On Memorial Day this year, my hometown will do what it has done every Memorial Day for more than 130 years: gather along Main Street for a parade to salute our veterans. Bands will play, fire trucks and floats will roll by, Scouts will wave flags as they march past, but the center of the ritual will be the aging men at the head of the line who served in the deadliest war in history, World War II.

Last year’s parade, the first in the wake of the Sept. 11 attacks, was the largest in recent memory, and this year’s, following so closely the war in Iraq, is likely to swell to a similar size. But although the parade may have more patriotic fervor than usual, what it will inevitably have less of is actual veterans -- because Memorial Day is gradually becoming a different holiday from what it has been in recent decades.

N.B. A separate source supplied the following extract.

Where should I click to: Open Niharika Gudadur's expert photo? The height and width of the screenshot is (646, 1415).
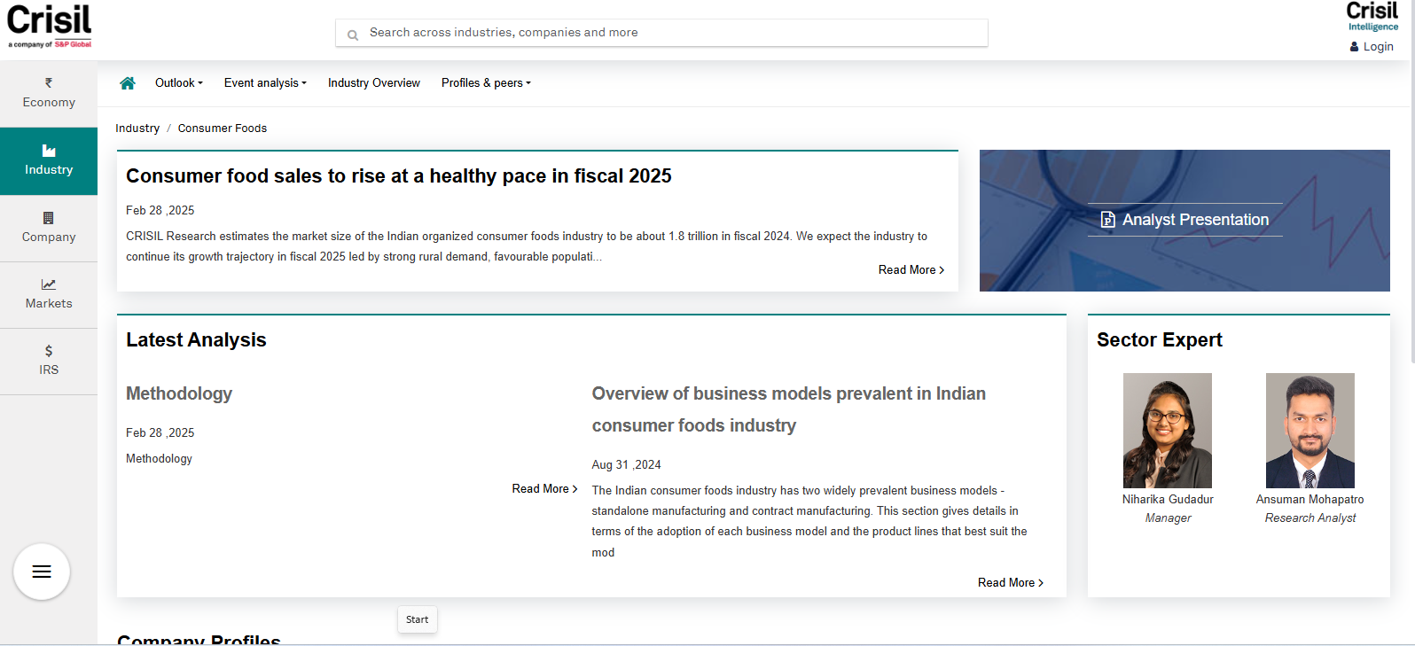(x=1168, y=431)
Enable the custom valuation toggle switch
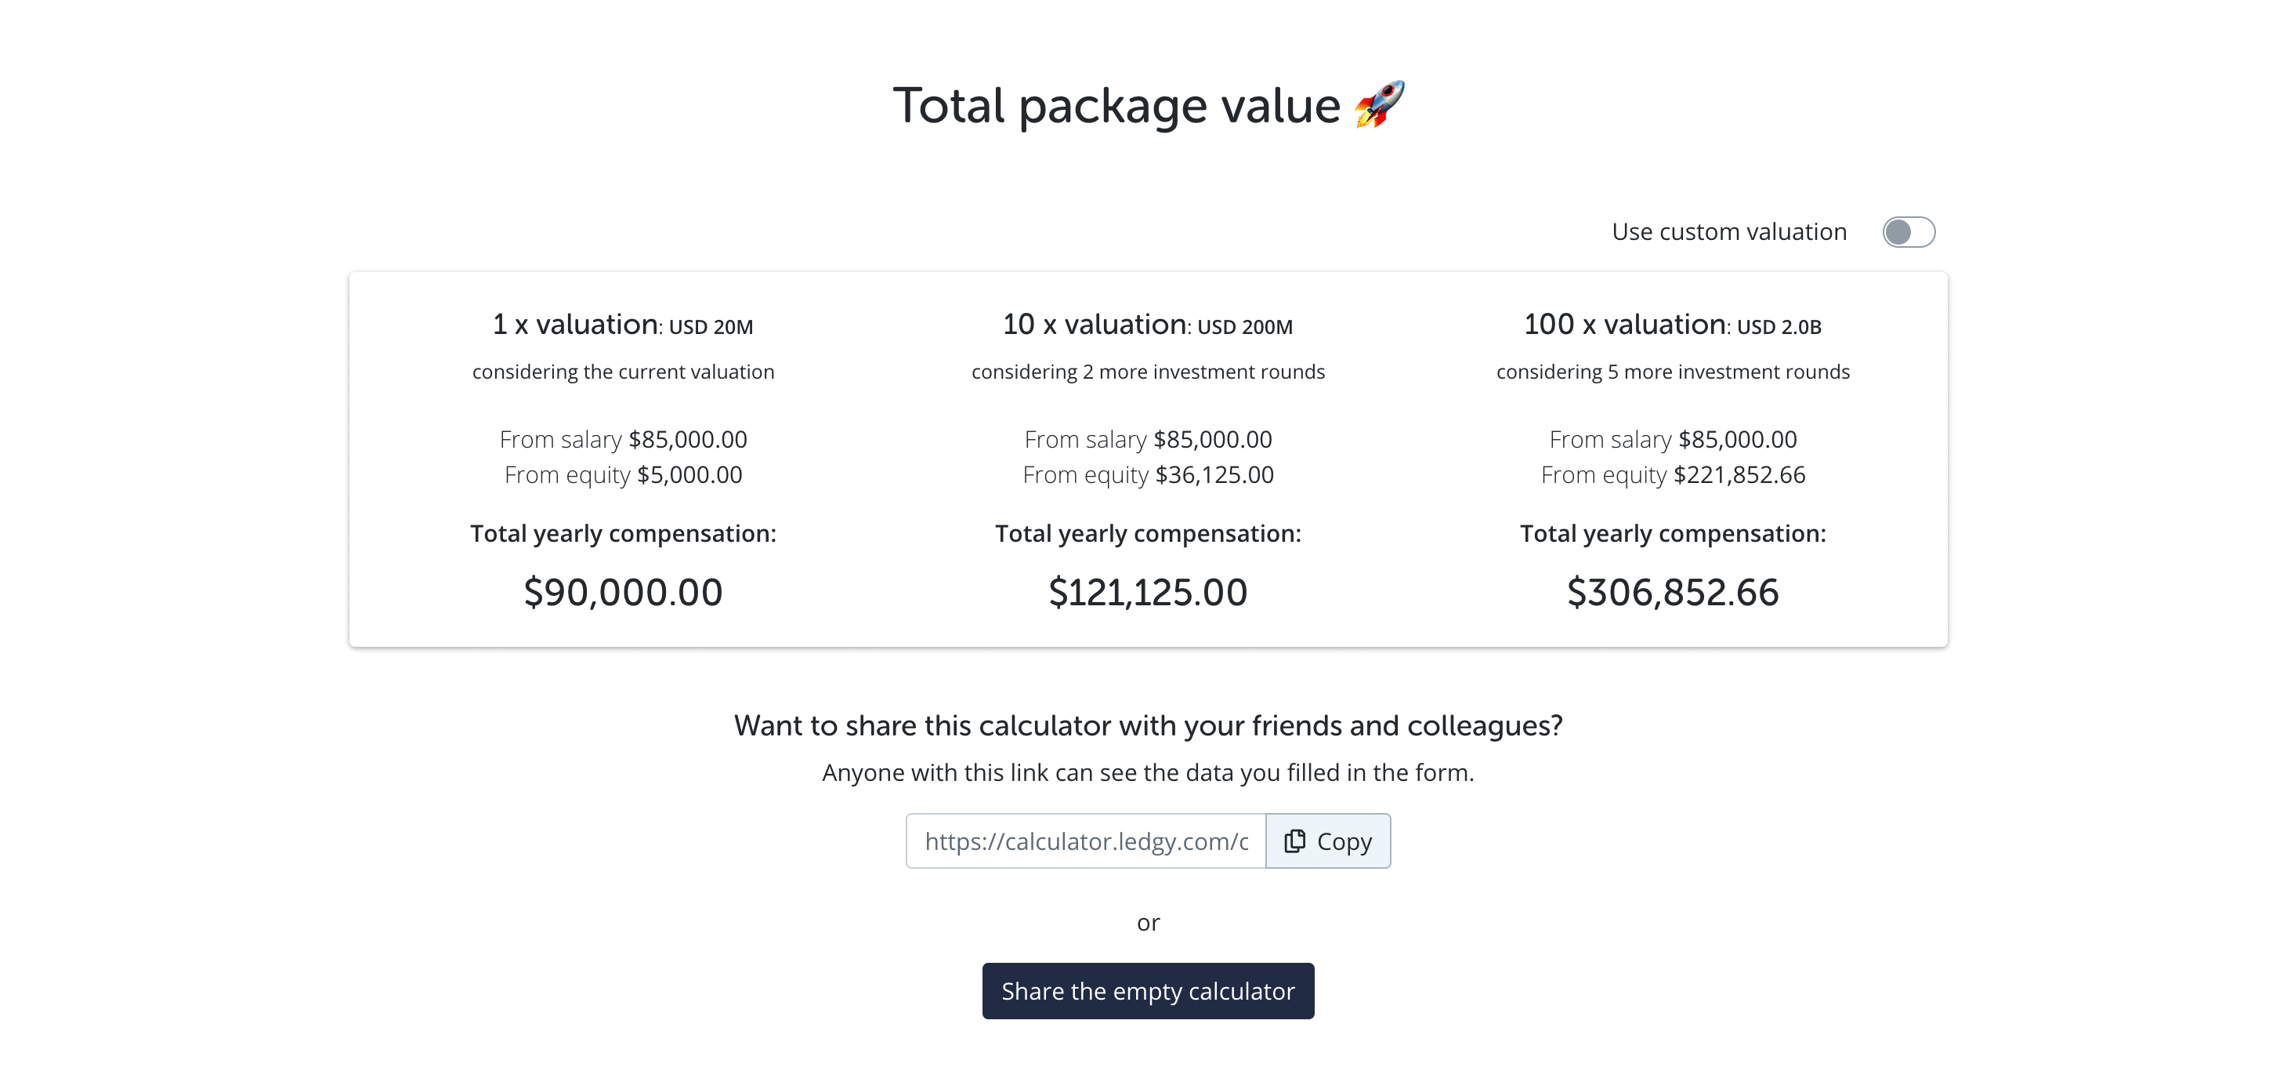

Memorial Day started in the United States as a ritual of remembrance in the years after the Civil War. The living would march out to the cemeteries in their towns to decorate the graves of the recent dead. In my town, those small early parades were led by Dolly, the gray mare who had carried the most prominent local hero, Maj. Peter Vredenburgh, into the Battle of Opequon Creek. As Vredenburgh led his men in a charge against a Confederate battery, he was hit by an enemy shell and killed. Dolly survived, minus a piece of her ear, and returned home to her annual duty of leading the marchers to her master’s grave, where the day’s ceremonies concluded.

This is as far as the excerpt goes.